Der Rechtsstreit um das Gesetz in Süd Dakota dürfte zunächst jahrelang durch die Gerichte ziehen, bis hin zum Obersten Gericht. Trotz der beiden Neuernennungen besteht dort augenblicklich wohl noch keine Mehrheit, um das Urteil von 1973 vollends zu kassieren. Vier Richter würden daran festhalten, vier würden es abschaffen wollen - der neunte Richter gilt als unentschieden, tendiert aber zum Status quo. Manchen Anti-Abtreibungsgruppen kam das Gesetz in Süd Dakota zu schnell: Man dürfe die Entscheidung von 1973 noch nicht frontal mit einem absoluten Verbot angreifen, sondern müsse "salamitaktisch" Gesetze verabschieden, die das Recht einschränken, und dann sehen, wie flexibel das Oberste Gericht urteilt. Selbst der Präsident mäkelt: Er meine, Frauen hätten das Recht, nach einer Vergewaltigung abzutreiben. Das Gesetz in Süd Dakota sieht diese Ausnahme nicht vor.

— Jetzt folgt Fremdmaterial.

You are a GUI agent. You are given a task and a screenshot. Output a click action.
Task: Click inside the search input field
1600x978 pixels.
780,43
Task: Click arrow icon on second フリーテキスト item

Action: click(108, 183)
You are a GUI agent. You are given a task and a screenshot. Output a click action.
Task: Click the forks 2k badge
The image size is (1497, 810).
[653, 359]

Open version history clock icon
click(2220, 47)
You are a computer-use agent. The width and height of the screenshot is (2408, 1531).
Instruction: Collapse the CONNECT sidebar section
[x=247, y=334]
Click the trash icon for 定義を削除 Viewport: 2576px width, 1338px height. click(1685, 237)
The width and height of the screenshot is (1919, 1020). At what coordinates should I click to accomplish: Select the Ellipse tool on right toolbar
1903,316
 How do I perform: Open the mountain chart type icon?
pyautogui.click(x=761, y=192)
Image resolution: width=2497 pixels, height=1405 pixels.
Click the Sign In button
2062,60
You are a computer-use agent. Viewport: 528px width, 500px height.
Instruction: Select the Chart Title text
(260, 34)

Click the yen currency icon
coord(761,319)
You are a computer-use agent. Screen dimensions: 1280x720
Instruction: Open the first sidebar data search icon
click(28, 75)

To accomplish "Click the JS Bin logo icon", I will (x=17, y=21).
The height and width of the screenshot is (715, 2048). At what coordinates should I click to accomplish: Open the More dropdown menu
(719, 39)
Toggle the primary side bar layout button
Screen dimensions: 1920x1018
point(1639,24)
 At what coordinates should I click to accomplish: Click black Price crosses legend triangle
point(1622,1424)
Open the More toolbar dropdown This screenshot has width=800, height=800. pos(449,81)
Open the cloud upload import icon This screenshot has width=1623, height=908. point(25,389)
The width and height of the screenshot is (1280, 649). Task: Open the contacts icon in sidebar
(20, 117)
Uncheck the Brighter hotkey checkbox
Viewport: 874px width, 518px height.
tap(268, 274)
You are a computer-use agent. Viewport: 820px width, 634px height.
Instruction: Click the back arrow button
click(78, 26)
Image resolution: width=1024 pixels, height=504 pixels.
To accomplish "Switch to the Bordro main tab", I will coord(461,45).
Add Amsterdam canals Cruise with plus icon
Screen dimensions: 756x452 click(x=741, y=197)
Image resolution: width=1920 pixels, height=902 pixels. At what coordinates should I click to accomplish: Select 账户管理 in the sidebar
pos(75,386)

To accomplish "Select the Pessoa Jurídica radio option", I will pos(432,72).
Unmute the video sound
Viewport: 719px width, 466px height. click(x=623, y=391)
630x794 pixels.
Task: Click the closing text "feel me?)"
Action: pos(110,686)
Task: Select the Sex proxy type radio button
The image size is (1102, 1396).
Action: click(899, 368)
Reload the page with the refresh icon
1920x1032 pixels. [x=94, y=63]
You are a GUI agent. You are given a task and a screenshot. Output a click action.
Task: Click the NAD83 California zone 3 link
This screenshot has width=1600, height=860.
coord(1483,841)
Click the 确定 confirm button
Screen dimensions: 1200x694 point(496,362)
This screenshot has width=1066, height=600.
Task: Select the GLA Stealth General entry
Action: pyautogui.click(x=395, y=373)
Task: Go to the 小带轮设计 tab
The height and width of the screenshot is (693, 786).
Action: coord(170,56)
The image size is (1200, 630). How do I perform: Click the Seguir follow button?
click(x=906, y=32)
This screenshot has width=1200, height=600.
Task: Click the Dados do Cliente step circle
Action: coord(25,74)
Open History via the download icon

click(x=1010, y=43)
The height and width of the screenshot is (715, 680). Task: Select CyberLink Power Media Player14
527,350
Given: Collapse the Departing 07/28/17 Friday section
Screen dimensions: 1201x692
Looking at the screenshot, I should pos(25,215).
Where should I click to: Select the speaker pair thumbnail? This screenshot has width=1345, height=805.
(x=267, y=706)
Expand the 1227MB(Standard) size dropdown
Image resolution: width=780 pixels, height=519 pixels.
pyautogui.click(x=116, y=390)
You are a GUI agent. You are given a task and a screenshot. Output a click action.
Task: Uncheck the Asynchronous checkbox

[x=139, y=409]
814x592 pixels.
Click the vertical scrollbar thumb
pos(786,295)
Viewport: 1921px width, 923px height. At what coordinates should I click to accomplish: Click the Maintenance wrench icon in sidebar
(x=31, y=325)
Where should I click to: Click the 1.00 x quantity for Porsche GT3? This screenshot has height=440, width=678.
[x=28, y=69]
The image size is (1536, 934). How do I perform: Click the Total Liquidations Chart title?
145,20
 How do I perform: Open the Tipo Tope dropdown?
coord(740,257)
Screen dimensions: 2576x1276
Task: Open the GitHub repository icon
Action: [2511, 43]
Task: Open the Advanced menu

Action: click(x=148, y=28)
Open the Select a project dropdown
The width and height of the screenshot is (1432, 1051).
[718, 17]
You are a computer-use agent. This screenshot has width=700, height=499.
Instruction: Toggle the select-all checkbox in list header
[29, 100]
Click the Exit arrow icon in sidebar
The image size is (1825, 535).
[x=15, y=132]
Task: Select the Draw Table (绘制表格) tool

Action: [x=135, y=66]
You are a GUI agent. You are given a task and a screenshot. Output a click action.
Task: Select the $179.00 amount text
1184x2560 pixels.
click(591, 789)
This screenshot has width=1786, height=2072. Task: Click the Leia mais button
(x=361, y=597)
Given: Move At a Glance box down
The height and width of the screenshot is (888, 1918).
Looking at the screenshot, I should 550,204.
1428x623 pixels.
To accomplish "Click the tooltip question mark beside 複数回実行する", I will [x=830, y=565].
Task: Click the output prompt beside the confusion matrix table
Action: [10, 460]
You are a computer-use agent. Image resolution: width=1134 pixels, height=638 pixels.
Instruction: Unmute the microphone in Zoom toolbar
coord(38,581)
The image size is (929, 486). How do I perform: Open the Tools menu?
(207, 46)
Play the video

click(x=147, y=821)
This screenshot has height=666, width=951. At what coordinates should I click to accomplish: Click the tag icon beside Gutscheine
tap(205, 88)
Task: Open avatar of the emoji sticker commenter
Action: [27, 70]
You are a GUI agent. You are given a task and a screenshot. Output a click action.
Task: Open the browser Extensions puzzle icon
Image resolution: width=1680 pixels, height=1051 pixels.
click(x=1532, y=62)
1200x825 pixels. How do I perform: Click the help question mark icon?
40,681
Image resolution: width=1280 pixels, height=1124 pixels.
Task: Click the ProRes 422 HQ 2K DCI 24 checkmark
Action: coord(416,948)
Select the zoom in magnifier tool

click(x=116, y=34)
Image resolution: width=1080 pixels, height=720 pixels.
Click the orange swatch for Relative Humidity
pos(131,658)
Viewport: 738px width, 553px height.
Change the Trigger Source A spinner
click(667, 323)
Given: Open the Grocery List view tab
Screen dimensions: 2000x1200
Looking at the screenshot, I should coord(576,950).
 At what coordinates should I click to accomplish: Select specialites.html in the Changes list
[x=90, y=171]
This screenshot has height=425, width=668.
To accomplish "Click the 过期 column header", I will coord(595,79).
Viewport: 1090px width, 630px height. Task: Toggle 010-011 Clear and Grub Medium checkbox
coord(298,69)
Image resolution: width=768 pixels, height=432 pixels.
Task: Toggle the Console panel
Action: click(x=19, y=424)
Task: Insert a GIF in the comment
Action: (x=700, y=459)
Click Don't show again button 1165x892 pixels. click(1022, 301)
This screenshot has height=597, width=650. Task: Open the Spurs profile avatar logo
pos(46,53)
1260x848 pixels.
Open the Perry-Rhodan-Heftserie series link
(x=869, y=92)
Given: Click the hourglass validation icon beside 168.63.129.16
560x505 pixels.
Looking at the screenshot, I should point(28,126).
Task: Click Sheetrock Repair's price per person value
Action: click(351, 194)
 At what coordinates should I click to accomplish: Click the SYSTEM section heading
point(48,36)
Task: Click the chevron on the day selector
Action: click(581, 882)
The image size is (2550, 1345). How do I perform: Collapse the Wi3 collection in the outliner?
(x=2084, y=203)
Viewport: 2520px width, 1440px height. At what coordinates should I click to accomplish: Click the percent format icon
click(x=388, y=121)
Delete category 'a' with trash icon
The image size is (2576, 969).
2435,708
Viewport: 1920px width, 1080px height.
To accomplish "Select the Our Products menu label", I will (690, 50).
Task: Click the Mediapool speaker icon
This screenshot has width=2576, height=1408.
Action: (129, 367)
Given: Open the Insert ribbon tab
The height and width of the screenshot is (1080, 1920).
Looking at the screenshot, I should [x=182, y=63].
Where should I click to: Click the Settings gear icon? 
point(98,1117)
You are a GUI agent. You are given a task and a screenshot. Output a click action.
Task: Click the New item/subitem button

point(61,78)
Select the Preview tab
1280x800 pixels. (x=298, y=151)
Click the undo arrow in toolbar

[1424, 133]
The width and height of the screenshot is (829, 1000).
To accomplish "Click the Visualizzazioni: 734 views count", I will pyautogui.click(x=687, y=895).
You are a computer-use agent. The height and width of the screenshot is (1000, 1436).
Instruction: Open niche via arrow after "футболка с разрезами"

Abtreibungsgegner hoffen nun, George Bush werde in der ihm verbleibenden Amtszeit noch einmal eine Chance erhalten, einen Richter zu ernennen, um im Obersten Gerichtshof für klare Verhältnisse zu sorgen. Nicht umsonst hat Fernsehprediger Pat Robertson gefordert, man solle beten, dass ein Sitz im Gericht frei werde. Die Richter werden auf Lebenszeit ernannt.